J’étais encore enfant, lors d’un immense festin de fruits de mer en famille, quand j’ai ouvert une énorme pince de homard et découvert à l’intérieur une substance pâteuse d’un vert vif. Perplexe et légèrement dégoûté, j’ai cru à une erreur et n’avais absolument aucune intention d’y goûter.
Homard
Ma grand-mère, cependant, a souri et a dit : « C’est du tomalli au homard. C’est un mets délicat. »
Encore sceptique, j’en ai pris une petite bouchée. J’ai été instantanément conquis. C’était crémeux, intensément iodé et absolument délicieux — sans doute la meilleure partie du homard.

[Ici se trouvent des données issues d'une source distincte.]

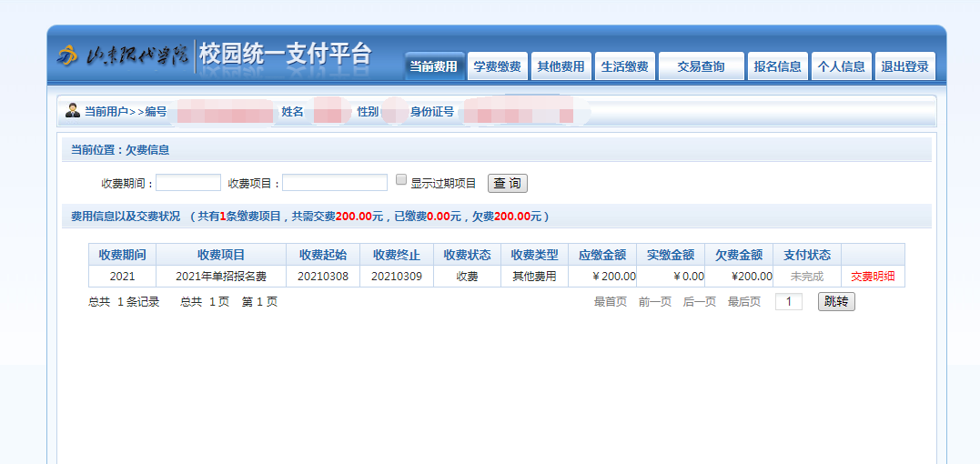Image resolution: width=980 pixels, height=464 pixels.
Task: Click the school logo in header
Action: pyautogui.click(x=122, y=55)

Aujourd’hui, je recherche activement ce précieux nectar vert chaque fois que je commande un homard.
Si vous avez déjà été curieux de connaître cette mystérieuse garniture verte, voici tout ce que vous devez savoir sur sa nature, les raisons de sa grande valeur et comment la déguster en toute sécurité.
Qu’est-ce que c’est exactement que cette substance vert vif ?
La substance vert vif présente dans la cavité corporelle du homard s’appelle le tomalli. Biologiquement parlant, il s’agit de l’hépatopancréas du homard, un organe qui remplit à la fois les fonctions de foie et de pancréas.
Le tomalli, organe digestif du homard, filtre et transforme sa nourriture. Loin d’être un déchet, il est très prisé en gastronomie. Sa saveur riche, concentrée et intensément iodée capture l’essence même de l’océan. Grâce à sa texture onctueuse et à son profil aromatique complexe, il est considéré comme un mets de choix par les amateurs de fruits de mer et est fréquemment utilisé pour sublimer sauces et soupes.